A guide for prescriptive analytics: The art and science of choosing and applying the right techniques
Prescriptive analytics is nothing short of automating your business. But there’s lots of hard work, and many stages you need to go through before you get there.
The first rule of prescriptive analytics is that you do not talk about prescriptive analytics—not before you’ve paid your dues in descriptive, diagnostic, and predictive analytics. That’s not to say prescriptive analytics is not real, or does not have benefits. It does. But getting there won’t come at the push of a button.
To see why, and what you need to do, we start by revisiting what prescriptive analytics is and go through a journey in the realm of analytics with a little help from the Gartners and Forresters of this world.
Analytics is the use of data, and techniques to analyze data, to get better insights and eventually make better decisions. Analyst firm Gartner introduced an analytics maturity model to reflect the fact that not all analytics techniques are born equal, and there is a progression in what you can achieve.
There is a chain of evolution in analytics, ranging from descriptive to diagnostic to predictive, and culminating with prescriptive, according to Gartner’s classification.

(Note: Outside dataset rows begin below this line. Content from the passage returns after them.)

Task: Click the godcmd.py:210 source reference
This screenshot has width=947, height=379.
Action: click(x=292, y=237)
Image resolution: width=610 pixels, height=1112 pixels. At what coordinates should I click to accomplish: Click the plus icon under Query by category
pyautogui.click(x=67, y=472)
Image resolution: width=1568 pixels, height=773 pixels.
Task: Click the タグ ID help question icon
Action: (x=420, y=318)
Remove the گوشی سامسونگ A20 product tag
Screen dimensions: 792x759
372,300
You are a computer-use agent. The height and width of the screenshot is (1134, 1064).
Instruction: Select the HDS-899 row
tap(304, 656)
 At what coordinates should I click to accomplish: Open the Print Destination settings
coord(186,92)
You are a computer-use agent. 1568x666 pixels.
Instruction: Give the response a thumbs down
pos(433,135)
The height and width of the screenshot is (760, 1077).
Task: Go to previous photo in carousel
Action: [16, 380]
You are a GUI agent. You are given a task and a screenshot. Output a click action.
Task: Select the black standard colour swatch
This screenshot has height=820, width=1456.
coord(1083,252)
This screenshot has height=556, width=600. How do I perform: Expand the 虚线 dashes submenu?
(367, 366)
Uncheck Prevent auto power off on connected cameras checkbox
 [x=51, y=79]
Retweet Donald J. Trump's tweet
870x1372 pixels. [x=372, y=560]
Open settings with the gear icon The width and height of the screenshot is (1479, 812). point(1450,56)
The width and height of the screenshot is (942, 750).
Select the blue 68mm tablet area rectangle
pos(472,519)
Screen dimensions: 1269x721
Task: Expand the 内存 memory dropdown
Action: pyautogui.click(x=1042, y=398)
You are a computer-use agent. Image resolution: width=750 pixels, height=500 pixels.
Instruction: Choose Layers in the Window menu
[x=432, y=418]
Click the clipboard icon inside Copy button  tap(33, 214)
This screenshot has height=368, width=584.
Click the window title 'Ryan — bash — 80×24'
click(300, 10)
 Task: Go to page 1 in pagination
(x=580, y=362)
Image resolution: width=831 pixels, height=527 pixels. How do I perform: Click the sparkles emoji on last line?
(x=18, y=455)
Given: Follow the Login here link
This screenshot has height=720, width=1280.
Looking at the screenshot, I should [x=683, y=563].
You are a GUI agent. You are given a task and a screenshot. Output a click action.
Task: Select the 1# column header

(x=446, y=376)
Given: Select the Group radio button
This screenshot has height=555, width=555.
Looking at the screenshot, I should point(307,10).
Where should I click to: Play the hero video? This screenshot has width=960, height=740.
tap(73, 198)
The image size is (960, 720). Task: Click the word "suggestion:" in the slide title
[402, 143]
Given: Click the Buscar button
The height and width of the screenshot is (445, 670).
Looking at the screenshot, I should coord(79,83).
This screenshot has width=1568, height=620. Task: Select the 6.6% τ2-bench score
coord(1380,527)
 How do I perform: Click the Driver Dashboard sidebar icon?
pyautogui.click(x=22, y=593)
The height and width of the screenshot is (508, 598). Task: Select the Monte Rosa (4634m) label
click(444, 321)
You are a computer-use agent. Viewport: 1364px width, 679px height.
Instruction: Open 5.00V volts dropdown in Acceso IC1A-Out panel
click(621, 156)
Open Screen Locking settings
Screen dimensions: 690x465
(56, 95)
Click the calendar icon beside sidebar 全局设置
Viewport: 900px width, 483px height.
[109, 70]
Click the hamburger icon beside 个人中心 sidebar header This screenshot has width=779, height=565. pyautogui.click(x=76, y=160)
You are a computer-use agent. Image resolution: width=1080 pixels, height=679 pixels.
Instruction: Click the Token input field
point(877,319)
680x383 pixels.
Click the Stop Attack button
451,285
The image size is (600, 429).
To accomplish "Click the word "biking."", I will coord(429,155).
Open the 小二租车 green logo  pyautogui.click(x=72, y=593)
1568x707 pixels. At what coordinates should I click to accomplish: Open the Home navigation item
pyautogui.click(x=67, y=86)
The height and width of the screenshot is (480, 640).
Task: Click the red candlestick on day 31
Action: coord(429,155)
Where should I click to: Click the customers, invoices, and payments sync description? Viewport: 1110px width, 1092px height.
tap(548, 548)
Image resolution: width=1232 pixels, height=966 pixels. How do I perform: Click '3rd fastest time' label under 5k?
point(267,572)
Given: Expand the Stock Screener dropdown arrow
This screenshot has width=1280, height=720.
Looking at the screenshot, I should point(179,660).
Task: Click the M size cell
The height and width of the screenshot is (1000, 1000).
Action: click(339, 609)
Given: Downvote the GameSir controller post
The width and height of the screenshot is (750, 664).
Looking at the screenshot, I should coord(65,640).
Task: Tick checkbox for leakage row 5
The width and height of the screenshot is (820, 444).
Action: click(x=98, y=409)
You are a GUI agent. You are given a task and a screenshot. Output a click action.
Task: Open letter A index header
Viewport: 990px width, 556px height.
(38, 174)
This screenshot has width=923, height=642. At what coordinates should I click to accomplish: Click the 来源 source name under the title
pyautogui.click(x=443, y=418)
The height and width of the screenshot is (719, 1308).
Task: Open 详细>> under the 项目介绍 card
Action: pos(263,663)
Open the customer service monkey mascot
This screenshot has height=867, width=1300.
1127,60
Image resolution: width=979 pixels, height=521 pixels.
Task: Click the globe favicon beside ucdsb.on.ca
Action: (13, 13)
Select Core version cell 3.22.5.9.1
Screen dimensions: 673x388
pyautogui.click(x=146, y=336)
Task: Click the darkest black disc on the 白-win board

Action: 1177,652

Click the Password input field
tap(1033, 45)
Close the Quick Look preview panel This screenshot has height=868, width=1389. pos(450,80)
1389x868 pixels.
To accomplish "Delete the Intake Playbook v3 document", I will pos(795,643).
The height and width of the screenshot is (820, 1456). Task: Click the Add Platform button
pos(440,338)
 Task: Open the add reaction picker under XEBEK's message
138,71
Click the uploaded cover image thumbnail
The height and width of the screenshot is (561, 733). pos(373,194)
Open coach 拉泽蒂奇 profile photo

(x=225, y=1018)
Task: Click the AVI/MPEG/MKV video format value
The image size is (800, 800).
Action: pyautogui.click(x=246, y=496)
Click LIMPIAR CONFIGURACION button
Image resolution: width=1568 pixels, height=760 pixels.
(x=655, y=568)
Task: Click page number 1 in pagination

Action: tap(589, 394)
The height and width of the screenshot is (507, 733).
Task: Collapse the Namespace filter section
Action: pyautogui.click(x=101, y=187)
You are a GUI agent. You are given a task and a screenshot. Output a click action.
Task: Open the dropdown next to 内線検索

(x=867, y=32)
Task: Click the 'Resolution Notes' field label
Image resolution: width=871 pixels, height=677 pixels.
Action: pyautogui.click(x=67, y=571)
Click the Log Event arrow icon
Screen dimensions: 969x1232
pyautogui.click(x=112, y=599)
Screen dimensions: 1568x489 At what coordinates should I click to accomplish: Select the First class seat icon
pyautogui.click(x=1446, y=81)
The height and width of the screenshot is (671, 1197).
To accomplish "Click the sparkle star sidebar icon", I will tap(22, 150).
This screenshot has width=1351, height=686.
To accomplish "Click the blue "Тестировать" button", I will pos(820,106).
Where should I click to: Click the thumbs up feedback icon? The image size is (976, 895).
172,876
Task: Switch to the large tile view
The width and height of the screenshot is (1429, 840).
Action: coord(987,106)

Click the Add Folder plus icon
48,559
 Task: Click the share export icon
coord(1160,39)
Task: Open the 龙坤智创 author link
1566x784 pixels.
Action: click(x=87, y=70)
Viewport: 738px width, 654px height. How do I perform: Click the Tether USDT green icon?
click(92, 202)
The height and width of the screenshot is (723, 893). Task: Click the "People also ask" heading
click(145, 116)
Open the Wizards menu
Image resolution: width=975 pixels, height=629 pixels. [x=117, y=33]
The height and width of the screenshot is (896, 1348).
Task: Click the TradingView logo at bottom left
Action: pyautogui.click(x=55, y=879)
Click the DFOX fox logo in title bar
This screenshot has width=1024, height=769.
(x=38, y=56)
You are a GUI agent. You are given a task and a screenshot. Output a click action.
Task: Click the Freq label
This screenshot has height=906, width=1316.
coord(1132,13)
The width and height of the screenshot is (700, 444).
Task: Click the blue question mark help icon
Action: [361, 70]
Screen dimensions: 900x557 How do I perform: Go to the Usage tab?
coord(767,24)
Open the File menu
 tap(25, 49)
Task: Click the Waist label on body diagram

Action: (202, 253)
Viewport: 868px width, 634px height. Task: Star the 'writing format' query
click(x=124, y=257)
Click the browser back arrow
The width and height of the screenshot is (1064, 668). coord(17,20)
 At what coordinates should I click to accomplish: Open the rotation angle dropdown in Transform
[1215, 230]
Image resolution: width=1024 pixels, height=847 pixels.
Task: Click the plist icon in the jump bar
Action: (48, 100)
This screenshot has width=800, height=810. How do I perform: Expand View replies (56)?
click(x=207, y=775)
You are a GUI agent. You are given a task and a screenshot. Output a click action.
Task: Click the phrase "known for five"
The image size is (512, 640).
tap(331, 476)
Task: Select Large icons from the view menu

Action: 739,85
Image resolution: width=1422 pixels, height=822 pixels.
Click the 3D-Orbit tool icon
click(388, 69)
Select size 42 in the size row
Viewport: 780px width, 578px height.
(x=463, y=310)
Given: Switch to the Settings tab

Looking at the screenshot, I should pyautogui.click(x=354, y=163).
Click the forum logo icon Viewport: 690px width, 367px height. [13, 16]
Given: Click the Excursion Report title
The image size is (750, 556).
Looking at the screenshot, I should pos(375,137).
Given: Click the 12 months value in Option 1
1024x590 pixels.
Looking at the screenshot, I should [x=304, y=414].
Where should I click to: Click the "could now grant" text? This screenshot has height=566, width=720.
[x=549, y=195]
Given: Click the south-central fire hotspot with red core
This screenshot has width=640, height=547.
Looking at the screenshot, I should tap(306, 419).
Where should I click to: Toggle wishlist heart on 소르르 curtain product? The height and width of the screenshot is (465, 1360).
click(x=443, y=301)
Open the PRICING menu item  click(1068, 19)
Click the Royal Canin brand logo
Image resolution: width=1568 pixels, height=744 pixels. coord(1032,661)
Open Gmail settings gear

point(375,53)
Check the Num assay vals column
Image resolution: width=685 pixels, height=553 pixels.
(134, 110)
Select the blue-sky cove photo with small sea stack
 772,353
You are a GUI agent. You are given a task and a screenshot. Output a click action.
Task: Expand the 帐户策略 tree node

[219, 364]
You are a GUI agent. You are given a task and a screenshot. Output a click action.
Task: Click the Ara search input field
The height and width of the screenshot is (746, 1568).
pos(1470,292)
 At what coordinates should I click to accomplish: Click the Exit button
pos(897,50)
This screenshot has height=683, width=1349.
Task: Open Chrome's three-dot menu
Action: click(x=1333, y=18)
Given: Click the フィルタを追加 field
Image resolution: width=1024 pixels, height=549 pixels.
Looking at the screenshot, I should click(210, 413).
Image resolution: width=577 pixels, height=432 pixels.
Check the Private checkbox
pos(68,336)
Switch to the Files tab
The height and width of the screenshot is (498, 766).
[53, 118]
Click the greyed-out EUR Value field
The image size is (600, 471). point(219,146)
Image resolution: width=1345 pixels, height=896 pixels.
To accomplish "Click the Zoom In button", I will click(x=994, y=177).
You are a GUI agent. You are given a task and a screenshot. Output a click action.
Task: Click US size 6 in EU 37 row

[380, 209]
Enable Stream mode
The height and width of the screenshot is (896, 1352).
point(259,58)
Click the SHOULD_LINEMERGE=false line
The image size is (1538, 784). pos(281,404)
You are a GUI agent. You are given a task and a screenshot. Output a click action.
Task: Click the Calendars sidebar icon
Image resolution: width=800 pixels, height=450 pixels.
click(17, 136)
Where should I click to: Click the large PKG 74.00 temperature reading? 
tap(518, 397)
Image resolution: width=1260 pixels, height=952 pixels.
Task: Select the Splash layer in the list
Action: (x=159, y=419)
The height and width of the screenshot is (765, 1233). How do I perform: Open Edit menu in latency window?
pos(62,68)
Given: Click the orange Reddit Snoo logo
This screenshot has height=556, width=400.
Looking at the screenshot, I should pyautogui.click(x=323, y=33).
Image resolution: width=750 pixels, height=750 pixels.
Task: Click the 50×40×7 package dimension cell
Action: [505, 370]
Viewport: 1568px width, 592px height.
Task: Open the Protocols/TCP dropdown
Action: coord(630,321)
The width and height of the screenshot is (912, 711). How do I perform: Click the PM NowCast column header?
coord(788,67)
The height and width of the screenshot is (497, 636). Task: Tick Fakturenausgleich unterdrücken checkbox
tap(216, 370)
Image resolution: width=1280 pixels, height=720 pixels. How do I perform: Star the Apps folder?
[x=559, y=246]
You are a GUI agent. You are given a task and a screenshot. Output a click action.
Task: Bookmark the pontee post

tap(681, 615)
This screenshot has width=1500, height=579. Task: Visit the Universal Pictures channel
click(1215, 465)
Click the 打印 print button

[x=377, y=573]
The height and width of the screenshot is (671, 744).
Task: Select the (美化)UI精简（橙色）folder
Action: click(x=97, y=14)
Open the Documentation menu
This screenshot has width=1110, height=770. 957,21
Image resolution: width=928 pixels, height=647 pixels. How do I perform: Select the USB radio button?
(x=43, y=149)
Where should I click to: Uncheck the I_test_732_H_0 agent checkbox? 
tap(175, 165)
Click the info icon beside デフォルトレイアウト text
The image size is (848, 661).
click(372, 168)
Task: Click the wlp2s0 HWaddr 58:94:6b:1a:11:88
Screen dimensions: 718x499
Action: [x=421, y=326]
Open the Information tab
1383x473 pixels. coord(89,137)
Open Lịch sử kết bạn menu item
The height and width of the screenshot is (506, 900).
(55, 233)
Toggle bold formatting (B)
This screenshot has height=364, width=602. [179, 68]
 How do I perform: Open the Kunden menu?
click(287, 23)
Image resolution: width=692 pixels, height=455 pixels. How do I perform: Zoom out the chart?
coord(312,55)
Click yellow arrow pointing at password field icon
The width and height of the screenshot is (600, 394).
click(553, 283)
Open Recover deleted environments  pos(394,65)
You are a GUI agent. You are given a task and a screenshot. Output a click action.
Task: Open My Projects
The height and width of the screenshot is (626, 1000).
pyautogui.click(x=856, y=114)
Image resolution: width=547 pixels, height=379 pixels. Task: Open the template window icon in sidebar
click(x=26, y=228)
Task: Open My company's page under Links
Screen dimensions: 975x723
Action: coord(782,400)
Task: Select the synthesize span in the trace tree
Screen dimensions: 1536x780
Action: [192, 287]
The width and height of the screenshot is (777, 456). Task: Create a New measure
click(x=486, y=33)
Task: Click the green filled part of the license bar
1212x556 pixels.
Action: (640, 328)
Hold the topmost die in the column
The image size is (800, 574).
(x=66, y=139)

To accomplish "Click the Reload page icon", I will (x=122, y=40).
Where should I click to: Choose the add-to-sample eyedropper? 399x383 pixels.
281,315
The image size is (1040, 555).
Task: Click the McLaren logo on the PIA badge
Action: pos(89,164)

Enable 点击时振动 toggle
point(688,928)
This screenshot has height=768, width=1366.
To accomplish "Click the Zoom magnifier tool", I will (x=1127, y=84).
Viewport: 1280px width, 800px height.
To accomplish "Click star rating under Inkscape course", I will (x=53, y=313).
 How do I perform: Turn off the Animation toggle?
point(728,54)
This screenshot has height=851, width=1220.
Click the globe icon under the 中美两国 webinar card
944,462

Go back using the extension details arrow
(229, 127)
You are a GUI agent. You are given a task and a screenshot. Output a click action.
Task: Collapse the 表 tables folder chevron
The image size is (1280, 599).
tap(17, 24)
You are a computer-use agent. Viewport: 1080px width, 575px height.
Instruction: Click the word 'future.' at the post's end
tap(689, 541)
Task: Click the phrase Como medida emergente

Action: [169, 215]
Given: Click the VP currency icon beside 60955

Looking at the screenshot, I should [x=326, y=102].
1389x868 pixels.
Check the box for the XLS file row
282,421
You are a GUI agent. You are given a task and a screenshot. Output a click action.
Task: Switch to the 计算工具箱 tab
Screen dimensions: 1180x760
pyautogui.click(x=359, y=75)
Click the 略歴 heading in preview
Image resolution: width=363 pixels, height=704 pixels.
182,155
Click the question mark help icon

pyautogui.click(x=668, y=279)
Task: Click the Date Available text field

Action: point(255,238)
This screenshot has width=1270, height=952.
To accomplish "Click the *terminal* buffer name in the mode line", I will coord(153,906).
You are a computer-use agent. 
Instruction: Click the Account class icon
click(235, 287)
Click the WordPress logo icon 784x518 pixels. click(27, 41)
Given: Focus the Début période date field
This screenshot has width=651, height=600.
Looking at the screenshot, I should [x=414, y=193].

Many organizations are still in the descriptive stage, utilizing more or less traditional business intelligence (BI) approaches: Get all your data together and use visualization to obtain quick views on what has happened.
Diagnostic analytics is about figuring out why an event happened and uses techniques such as drill-down, data discovery, data mining, and correlations. Most analytics frameworks have been incorporating such features in their offerings.
Where things get really interesting is when using predictive analytics to project what will happen. Typically this is done by using existing data to train predictive machine learning (ML) models.
Prescriptive analytics is the final stage in the analytics evolutionary path, with the ultimate goal being to provide ways of making certain outcomes happen.
In other words, predictive analytics tells us the likelihood of something happening, given current status on the basis of interpreting the data we have. Prescriptive analytics goes one step beyond and tells us what we need to do to make something happen. Prescriptive analytics draws a path on how to go from where we are to where we want to go. Let’s pick an example to see this in practice.
A water utility company may start out its journey in analytics by deploying sensors in its distribution network and laying out the data infrastructure needed to feed that data to the appropriate databases–operational and analytical.
By making sure that data is sent to the operational database at all times, and replicated to the analytical database, the company will be able to see the status of its network in real time. This is descriptive analytics.
By connecting the analytical database to a software solution for analytics, and accumulating data over time, the company will be able to revisit data referring to incidents in its network. This way it may be able to figure, for example, that a broken pipe incident was due to increased consumption in the area. This is diagnostic analytics.
By accumulating data and analyzing incidents over time, patterns may begin to emerge. For example, the company subject matter experts and data analysts may be able to identify that when atmospheric pressure and temperature exceed certain thresholds, a broken pipe incident is likely to occur.